Sports “Investing”

Sports Wagering versus Stock Market Investing

Before we compare sports betting and stock market investing, let’s identify the difference between the “traditional gambler” and the “non-traditional gambler.”

Whether its sports betting, the stock market, poker or any other type of “gamble”, the traditional gambler will almost always lose in the long term because they wager without “edge” and without proper money management. These traditional bettors are usually degenerates, problem gamblers or “action junkies” making wagers on a daily basis without merit.


A non-traditional gambler on the other hand approaches sports betting as an “investor” and utilizes proper money management and will only wager when an “edge” is present. That is why non-traditional gamblers are able to achieve long term success and turn sports gambling into sports investing.

Sports-betting attracts the traditional gambler because of its simplistic nature. The stock market on the other hand doesn’t appeal to the traditional gambler because of its complex structure.

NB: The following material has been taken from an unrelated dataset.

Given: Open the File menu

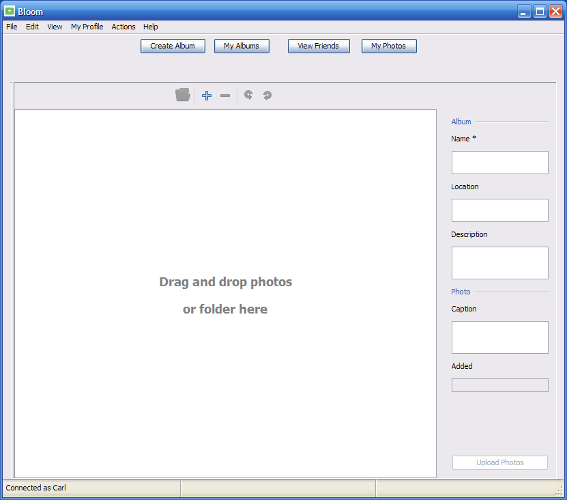Looking at the screenshot, I should tap(12, 27).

We know that investors are long term winners and gamblers are usually short term losers… and that is why many people consider sports betting as a “high risk gamble” and the stock market as “low risk investing”. But if you compare sports betting and the stock market from an investor’s perspective you’ll see they’re very similar in nature. In both cases you, your broker, or advisor identifies a situation that requires a financial stake in anticipation of realizing a profit. In the stock market, it’s called a “company”… in the sports market; it’s called a “team”.

Sports-betting is much easier to manage from an investor perspective simply because most of the variables and information needed to identify an “edge” are readily available as public knowledge.

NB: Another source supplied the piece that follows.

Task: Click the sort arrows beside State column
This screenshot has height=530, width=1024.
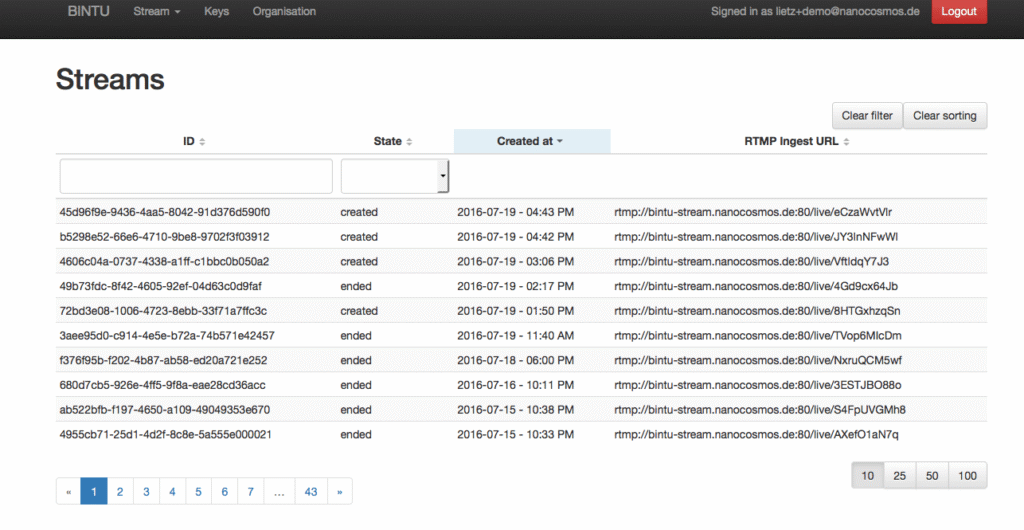Action: [409, 142]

With the stock market, the variables and information needed are not so readily available unless you’re an insider with a particular company. Most of the information you would need to find an “edge” is talked about behind closed doors making it much harder to find a profitable situation. The ideal outcome between the two is the same. You back a company in the stock market by buying their shares and hoping they increase in value and you make money. You bet on a team to win their match and you make money. The mandatory key to success in both situations is the “edge”… and then is where we come in.

The size of investment required varies dramatically between the two. An investor can use a fraction of the amount of money with sports betting compared to what would be required to realize a profit with a stock market investment. In the sports market, identifying an “edge” is far easier than that in the stock market. With proper money management, timely and reliable information and maintaining an “investment mentality” the sports market can prove to be more profitable than the stock market.